> _What is needed_
Select every line containing the word "Task" from the material, and copy those lines.

#### Extracted material ####

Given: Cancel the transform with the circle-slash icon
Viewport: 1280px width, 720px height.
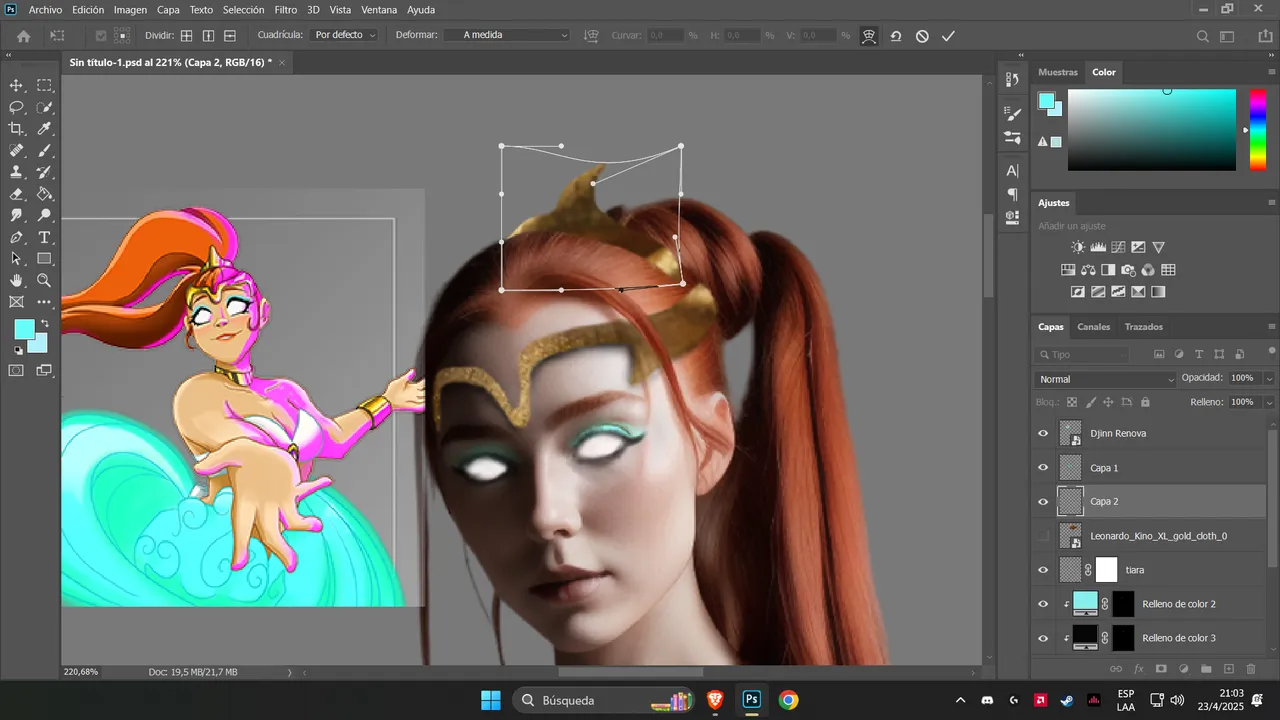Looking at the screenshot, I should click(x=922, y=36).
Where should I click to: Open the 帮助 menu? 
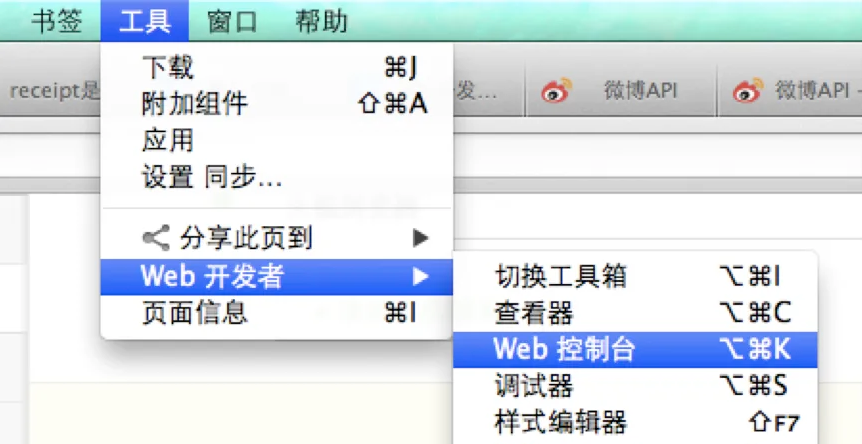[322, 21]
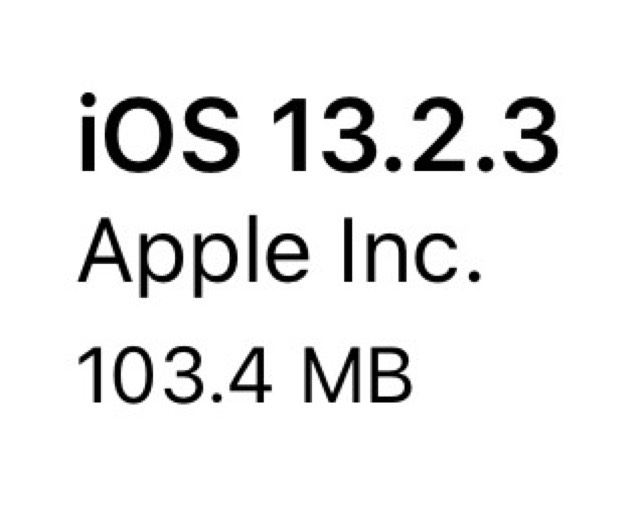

####
#### Extracted material ####

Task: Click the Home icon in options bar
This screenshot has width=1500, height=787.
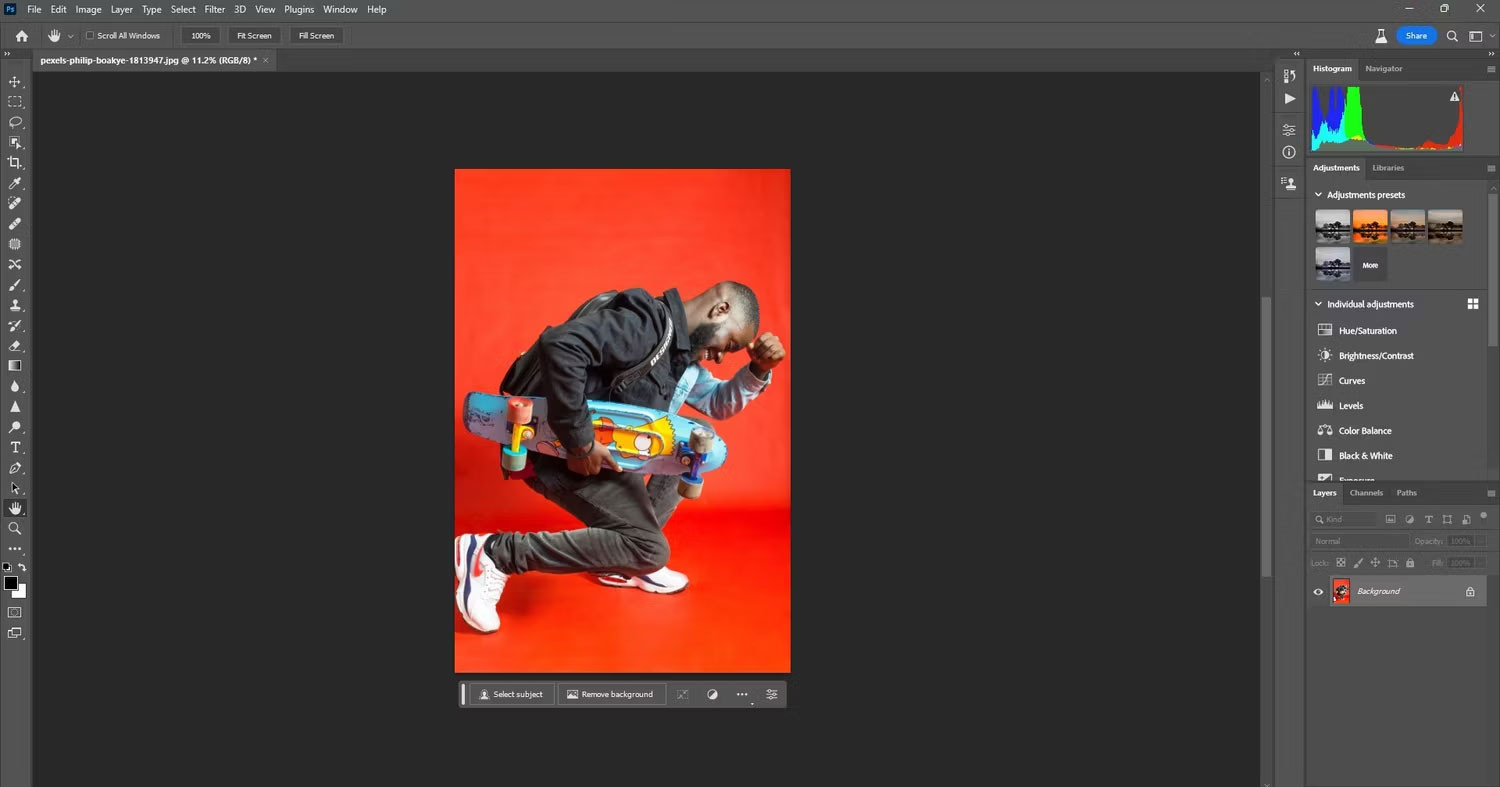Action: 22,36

####
#### Extracted material ####

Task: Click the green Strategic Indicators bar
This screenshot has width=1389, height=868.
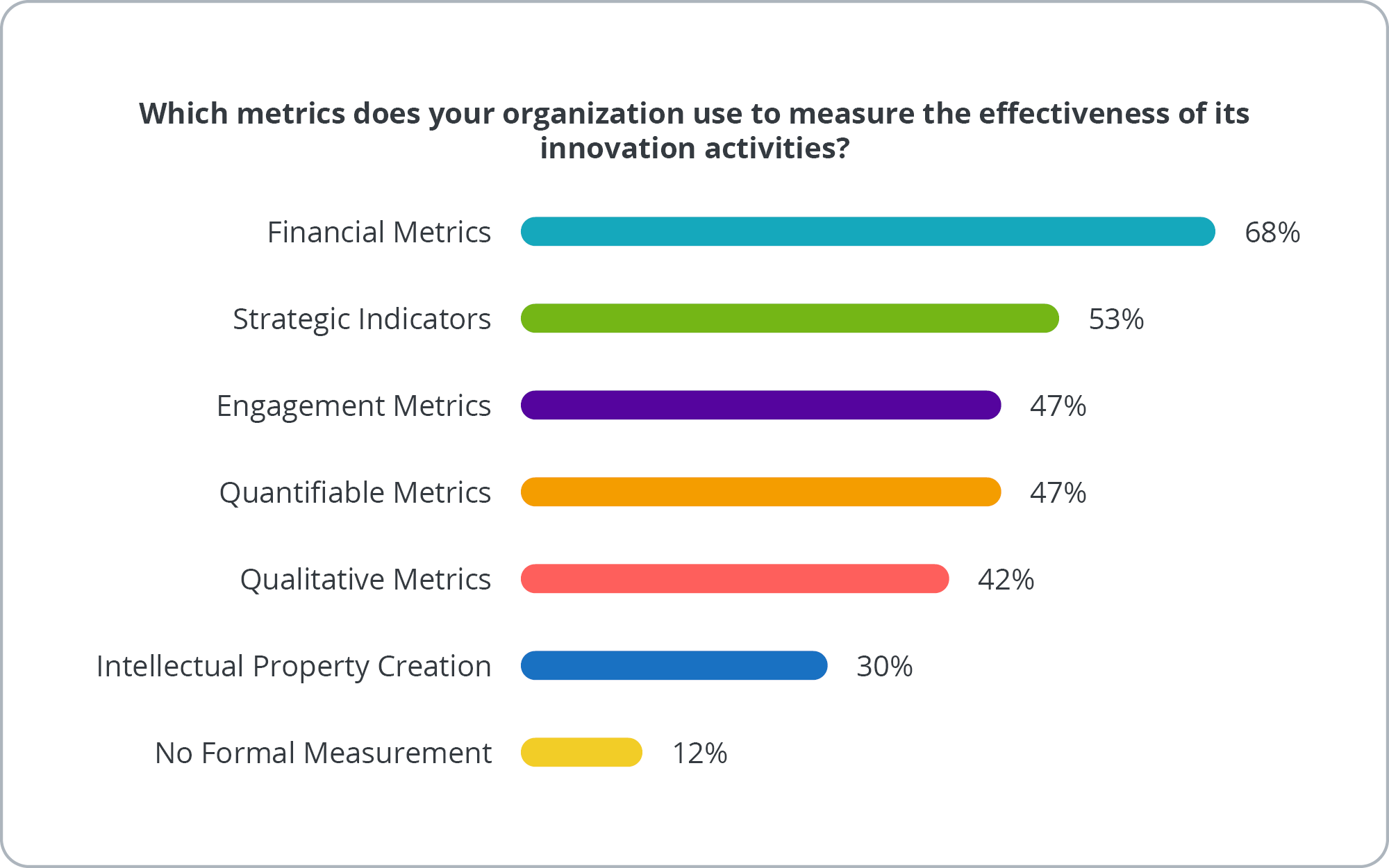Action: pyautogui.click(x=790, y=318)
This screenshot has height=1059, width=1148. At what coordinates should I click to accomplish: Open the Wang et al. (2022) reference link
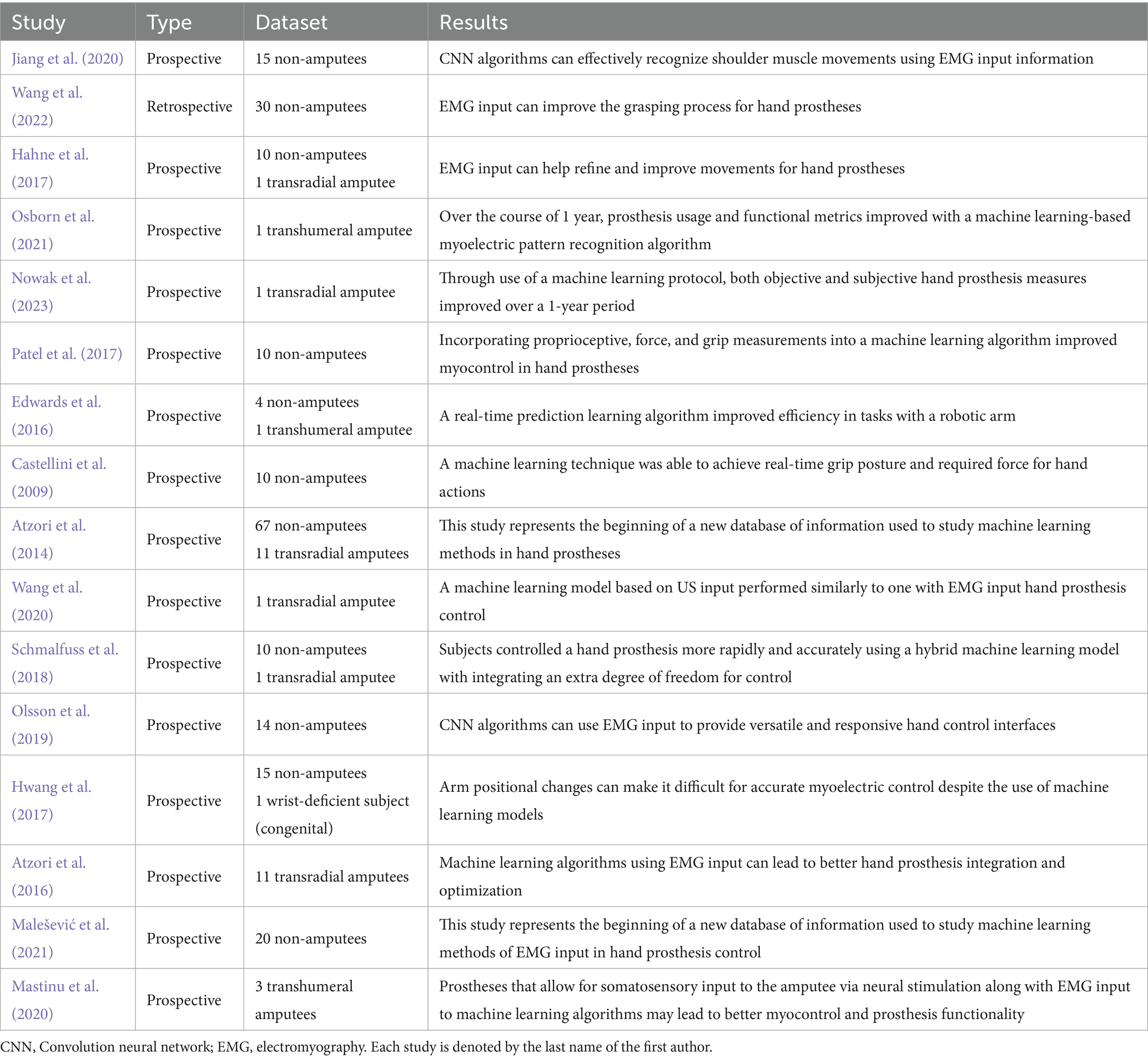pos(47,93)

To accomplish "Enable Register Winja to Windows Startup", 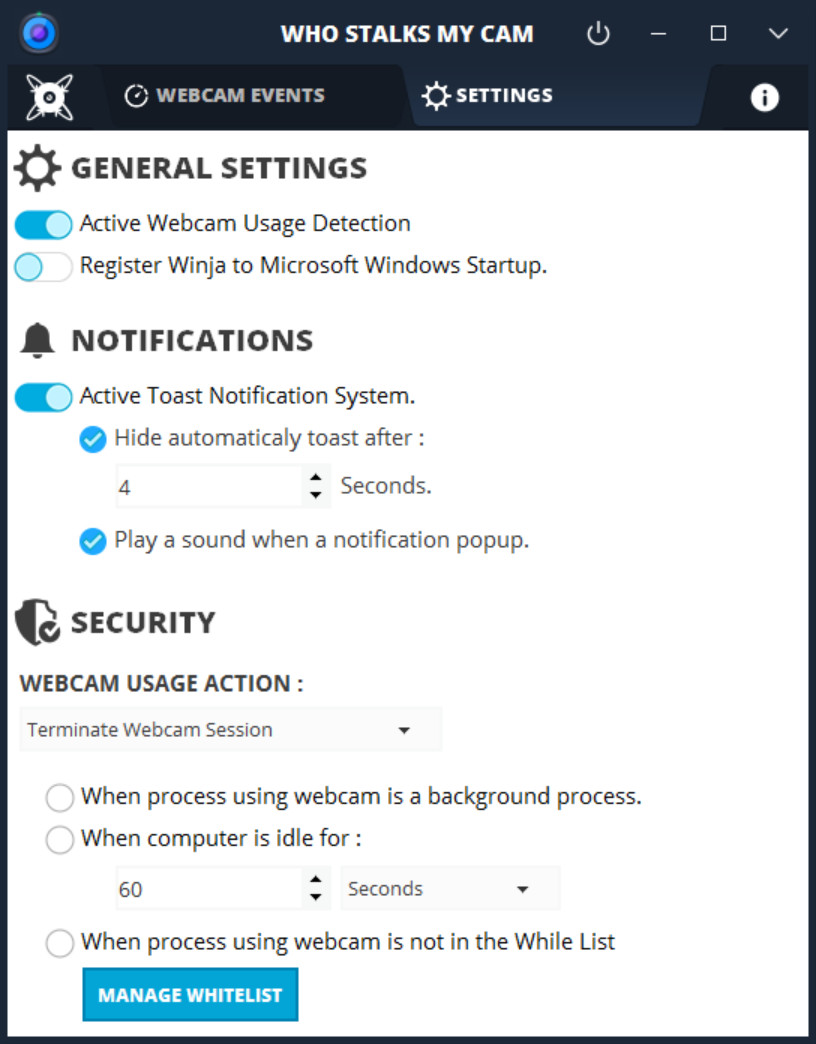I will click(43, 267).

####

> _Your solution_
Task: Click the Home icon in options bar
Task: Click the green Strategic Indicators bar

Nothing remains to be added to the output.